Caloric restriction (CR) is the only nongenetic intervention known to delay aging in a wide range of model organism and has triggered the development of CR mimetics by the pharmaceutical industry. A meta-analysis of CR microarray studies in mammals was done to obtain a comprehensive picture of CR-induced changes and identify the most promising genes and functional categories for mediating the life-extending effects of CR. The results reveal a complex array of CR-induced changes and highlight key processes associated with CR, such as growth hormone signaling, lipid metabolism, and immune response.
DR-essential genes are genes that when genetically manipulated (e.g. by loss-of-functions such as mutation, transposition, or knockdown, or by gain-of-function like overexpression of additional transgenes) interfere with the ability of DR to extend the lifespan. In the ideal case, a genetic alteration of a DR-essential gene does not change the lifespan on ad libitum (AL) but totally cancels out lifespan-extension by a restricted diet.
In such cases, their selection criteria follow the same logic behind GenAge but focus specifically on those genes which are necessary for the modulation of the aging process by diet (which are by definition not necessary also aging genes).
A focus on genes from gene manipulation experiments where this dataset also originated means that the selection procedure for including genes related to DR will be more objective and unbiased, just like for GenAge. Nonetheless, as there are multiple different forms of DR regimens, most of which can be applied at several different levels of severity, genes were included if there is evidence that they interfere with at least one kind of DR regimen or strength of restriction. This includes by definition a shift in the response to the food concentration at which lifespan is extended (e.g. chico).

# Data provided:
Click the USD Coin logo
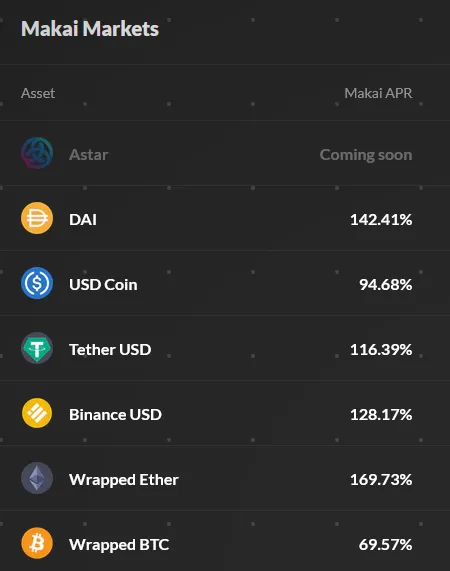 click(x=37, y=283)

# Tasks:
1. From the text on caloric restriction and DR-essential genes, list the key processes that the meta-analysis results are said to highlight as associated with caloric restriction.
2. Extend the text on caloric restriction and DR-essential genes, starting after its final sentence.

# Your responses:
1.
- Growth hormone signaling
- Lipid metabolism
- Immune response

2.
Each record in GenDR on a DR-essential gene contains comments (i.e. observations) about literature-based evidence and the reason(s) for inferring an association with DR. References are also cited. In the case of conflicting reports for a given gene, the policy is to still include this gene in GenDR but mention all the conflicting studies.
Specific for yeast, genes which are DR-essential in either a replicative or a chronological lifespan assay were included. Both the specific DR regimen and the aging model in which a gene was found to be essential for DR-lifespan extension is annotated in GenDR. The intention for using a broad definition of DR-essential genes, rather than a more specific one, is that this will make it possible to focus on mechanisms universal to DR and therefore more likely relevant to human aging.
In a meta-analysis of DR using microarray profiles from mammals, a common transcriptional signature of DR-differential expressed genes was derived. These genes consistently change their expression level in multiple tissues, across multiple species, and between different experimental platforms. Individual genes can be searched, and for every gene, its enrichment in over- or under-expression is indicated.
Understanding the genetic basis of DR is of great importance not only to the biology of aging but to understand how diet can influence aging, longevity, health and age-related diseases. Pharmaceutical interventions that target DR-associated genes are also an emerging area with huge potential.